§ TASK TO CARRY OUT
For the entries below, copy exactly the line that contains "Viewport: 666px width, 889px" through the line that contains "You are a computer-use", both ends included, and exclude all pictures.

###

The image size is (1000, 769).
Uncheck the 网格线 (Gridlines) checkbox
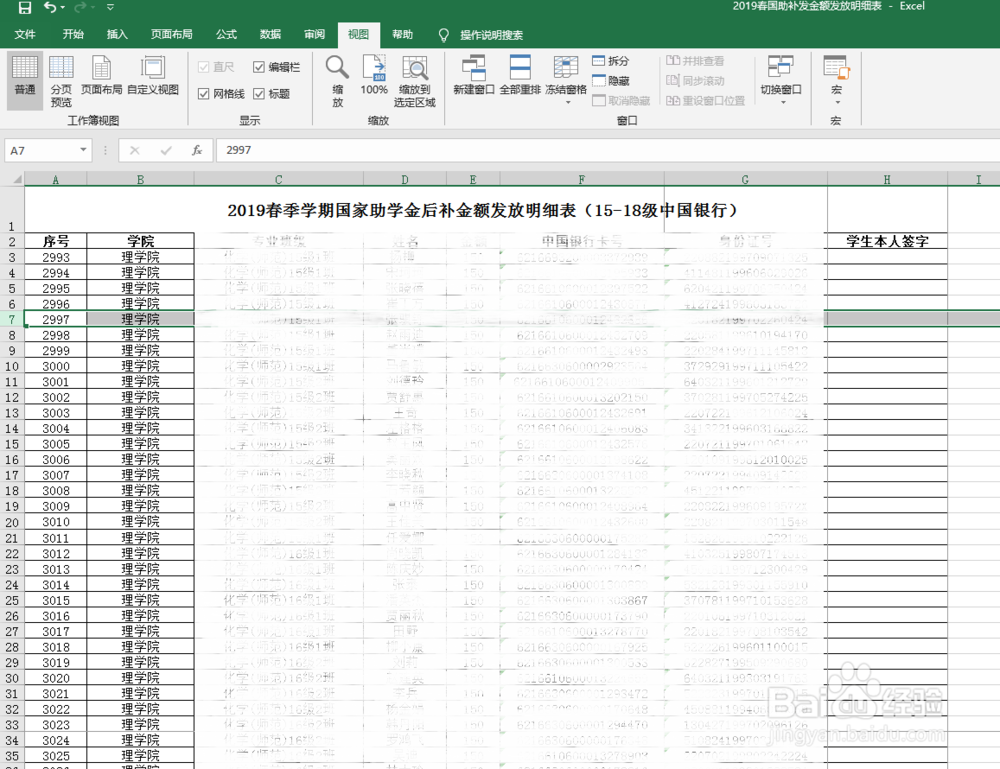point(205,94)
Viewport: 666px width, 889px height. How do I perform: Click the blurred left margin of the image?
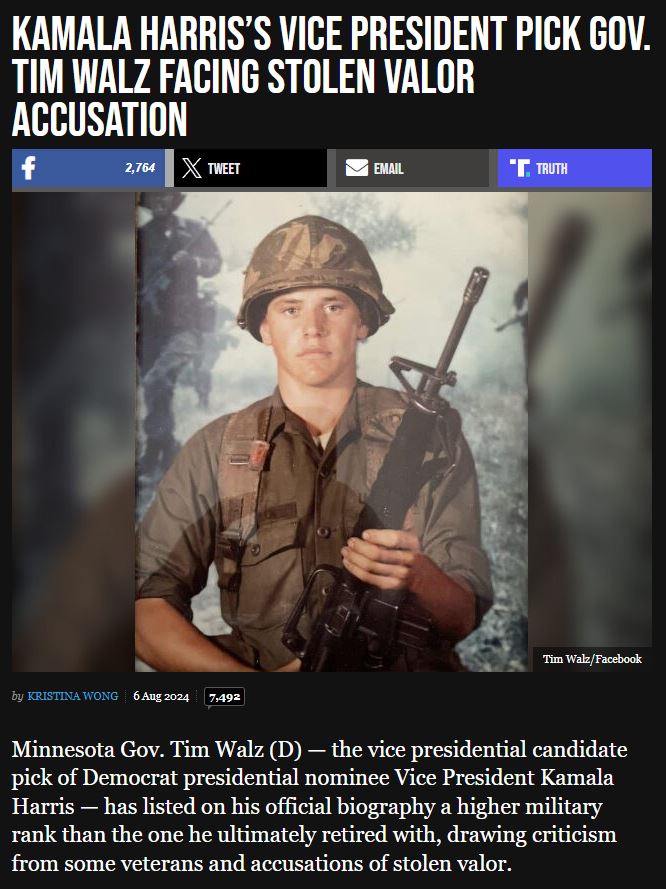click(x=73, y=432)
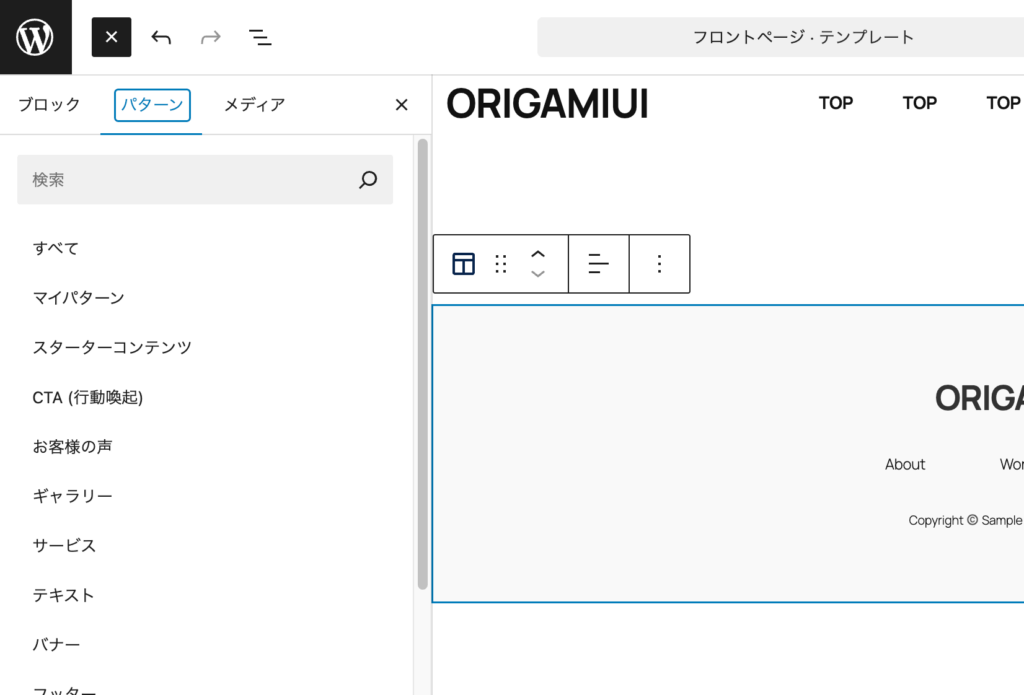Close the inserter panel with X
This screenshot has width=1024, height=695.
(401, 105)
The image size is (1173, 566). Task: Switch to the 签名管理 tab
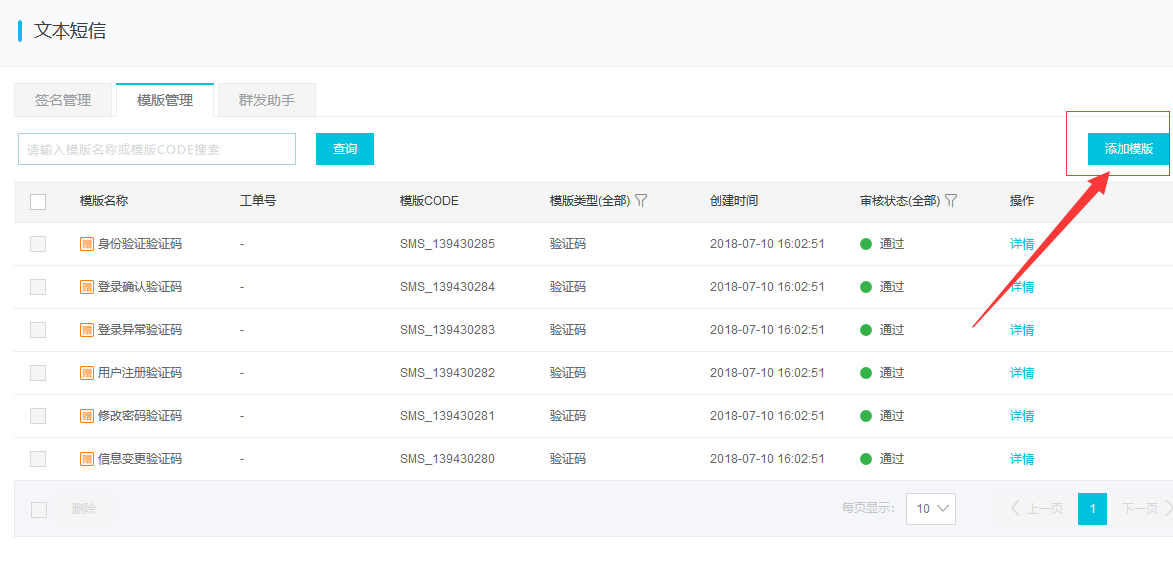[63, 100]
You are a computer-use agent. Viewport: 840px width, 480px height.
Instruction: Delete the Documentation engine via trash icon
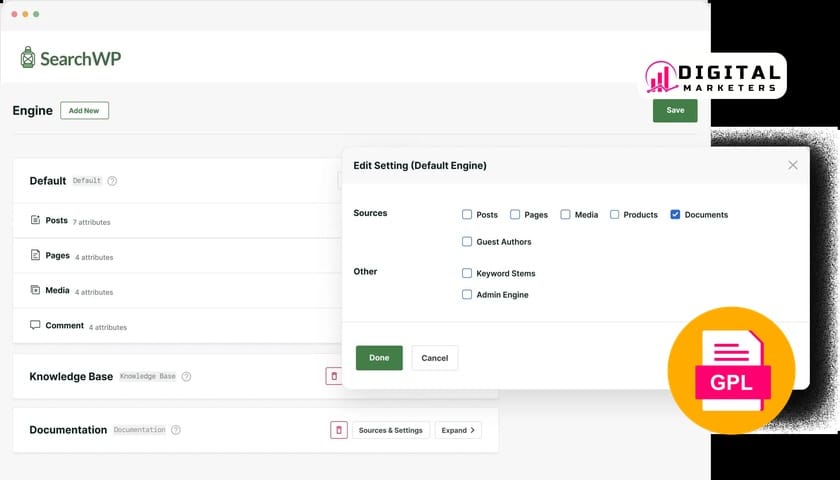click(339, 430)
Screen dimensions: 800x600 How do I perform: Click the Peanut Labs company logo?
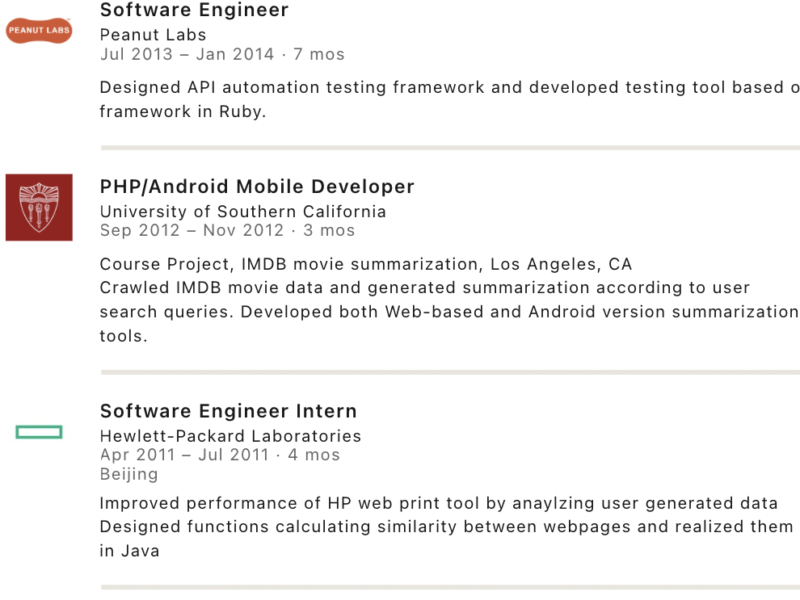pyautogui.click(x=39, y=32)
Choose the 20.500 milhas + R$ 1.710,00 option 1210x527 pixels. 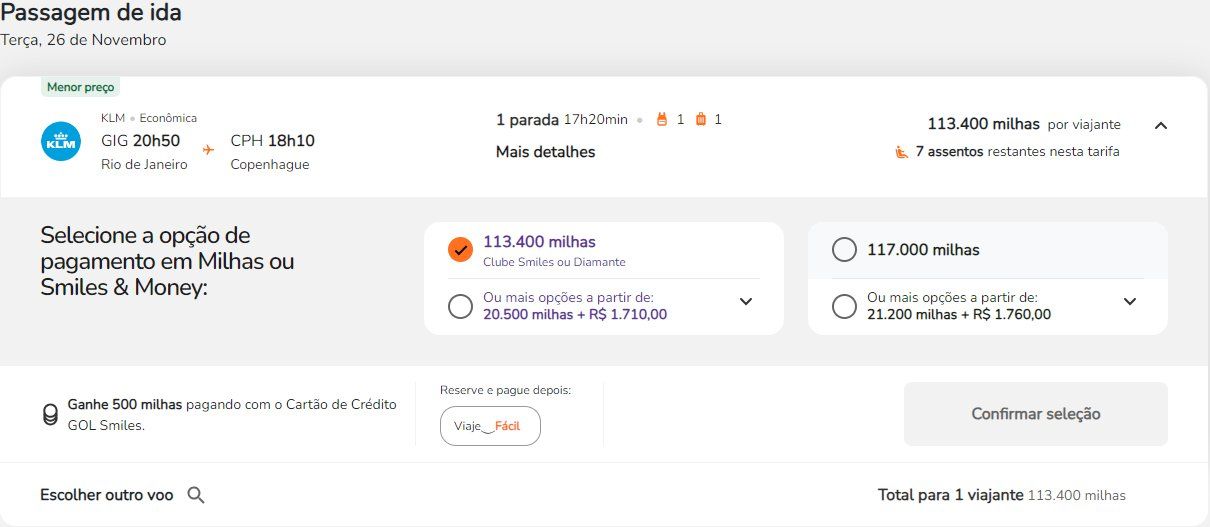tap(460, 306)
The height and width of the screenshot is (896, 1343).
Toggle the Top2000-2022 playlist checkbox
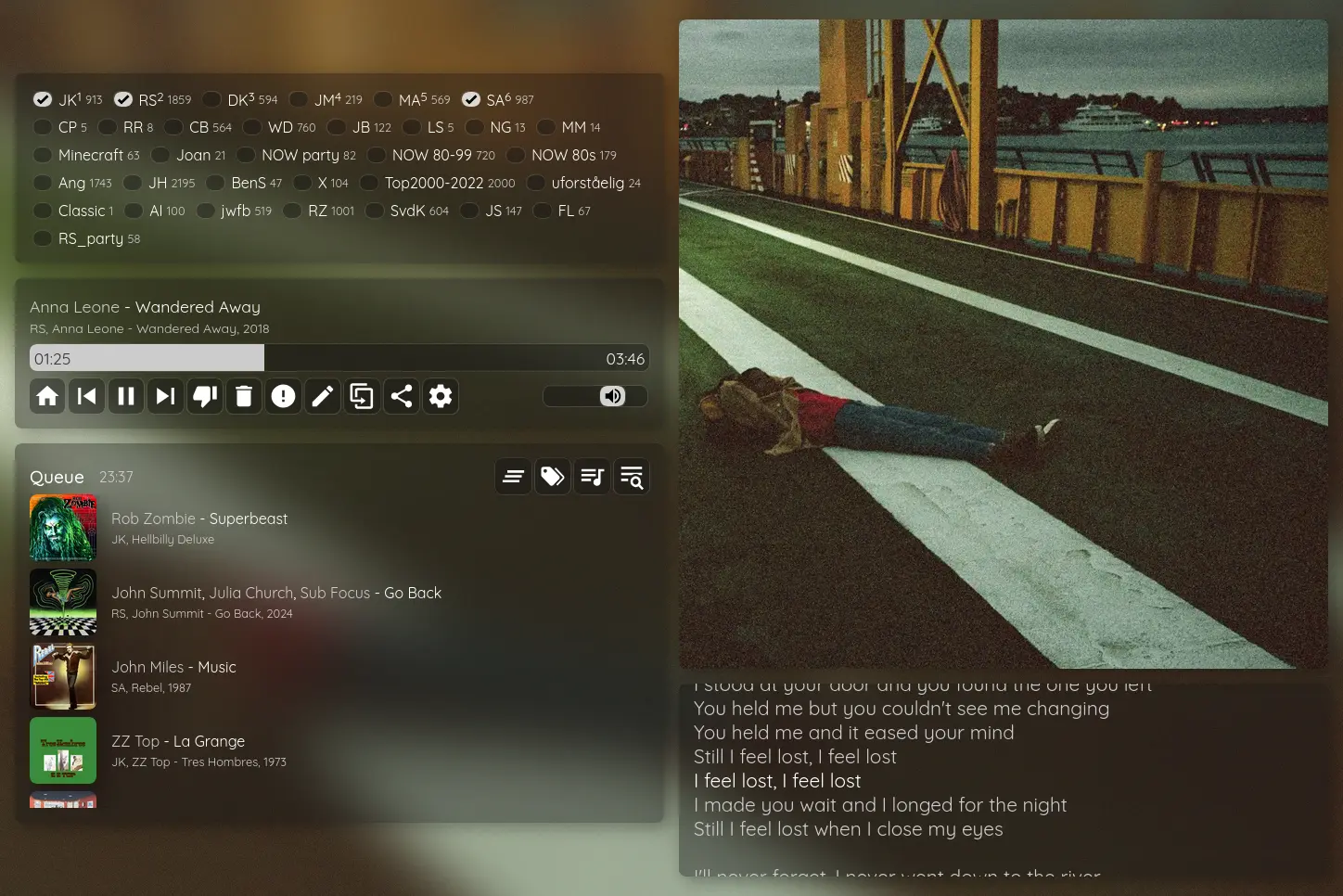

###

§ SOLUTION TO THIS TASK
Viewport: 666px width, 889px height. How do I perform: Click the blurred left margin of the image?
click(x=73, y=432)
Close the inserter panel with X
This screenshot has width=1024, height=695.
(401, 105)
The image size is (1173, 566). Task: Switch to the 签名管理 tab
[63, 100]
You are a computer-use agent. Viewport: 840px width, 480px height.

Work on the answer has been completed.